Inflation picked up for a fourth straight month in January amid another rise in in food and energy costs.
Consumer prices overall increased 3% from a year earlier, up from 2.9% in December. That's the most since June and above the 2.9% expected.
Inflation seemed to be coming under control as it peaked at 9.1% in June 2022 and had been coming down steadily. The trend from March 2024 to September 2024 showed a drop from 3.5% to 2.4%. That trend was heading toward the Fed’s goal of 2.0% inflation.
The trend reversed suddenly in October 2024 when inflation rose to 2.6%. It then rose further in November 2024, hitting 2.7%. Then it rose again to 2.9% in December, the highest rate since last July. Then again in January. In short, the narrative that inflation is coming under control just exploded in the Fed’s face.

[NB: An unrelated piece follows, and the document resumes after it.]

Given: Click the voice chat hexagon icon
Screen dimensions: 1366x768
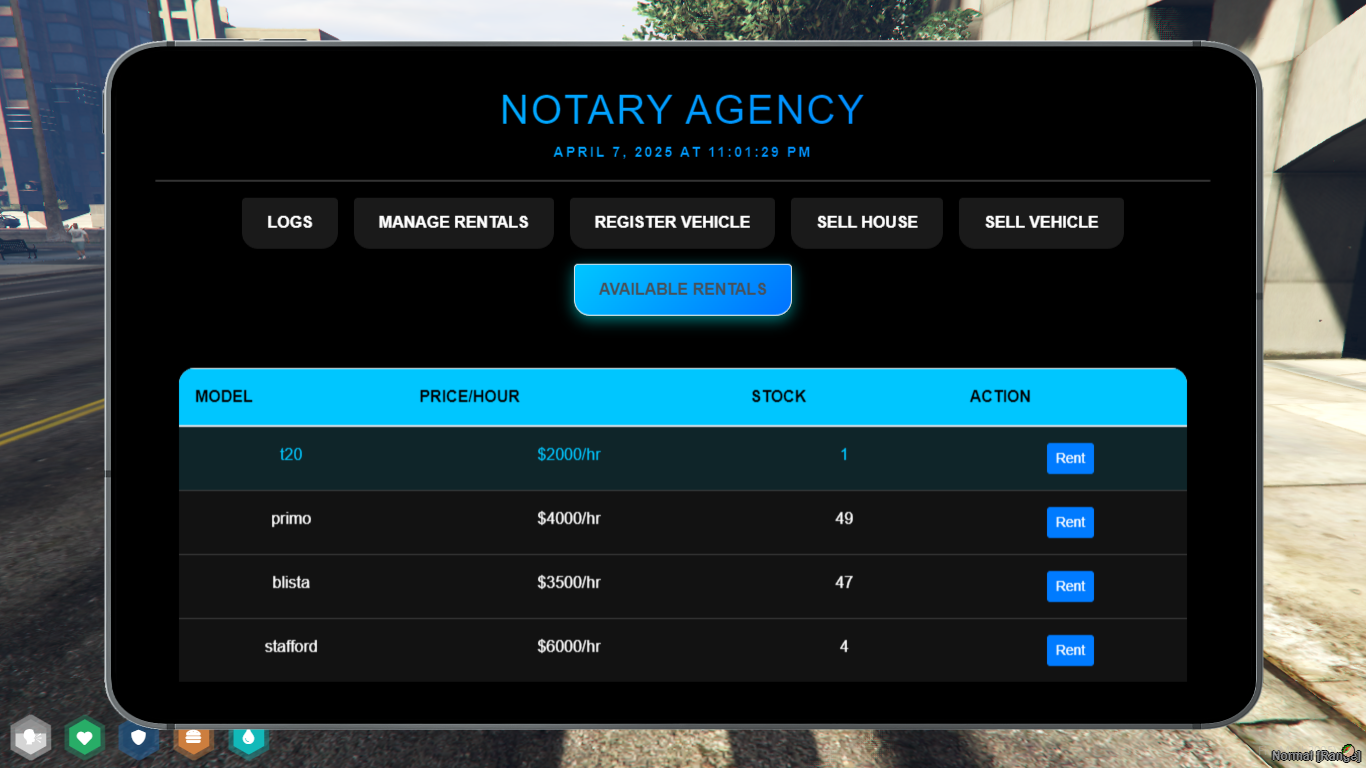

Here’s the tale of the inflation tape using the Consumer Price Index on a year-over-year basis:
Date | CPI (year-over-year) |
---|---|
September 2024 | 2.4% |
October 2024 | 2.6% |
November 2024 | 2.7% |
December 2024 | 2.9% |
January 2025 | 3.0% |
Markets are reacting negatively today so far as the Dow is down over 400 points. The 10-year Treasury yield is up. The increase in inflation over the past five months may indeed prove transitory, but there can be no assurance of that as of now. But the Fed can’t take that chance. Unemployment is “normalizing” around 4.0% in the Fed’s view, so inflation is the problem at hand. What is concerning is the upward trend is continuing.
The next Fed meeting is March 19. The Fed’s policy move at that meeting will be a close call. The Fed is likely to stand pat in view of the increasing inflation metrics. Powell said in his last press conference that the Fed is in no hurry to lower rates. That is not music to President Trump’s ears.
Other inflation and employment reports will be released in early March before the March 19 meeting. This kind of data dependence is revealing because it shows the Fed is following markets and not leading them. That’s bad news for investors because if the Fed were leading the economy, they would get ahead of the coming recession. They’re not and markets will suffer.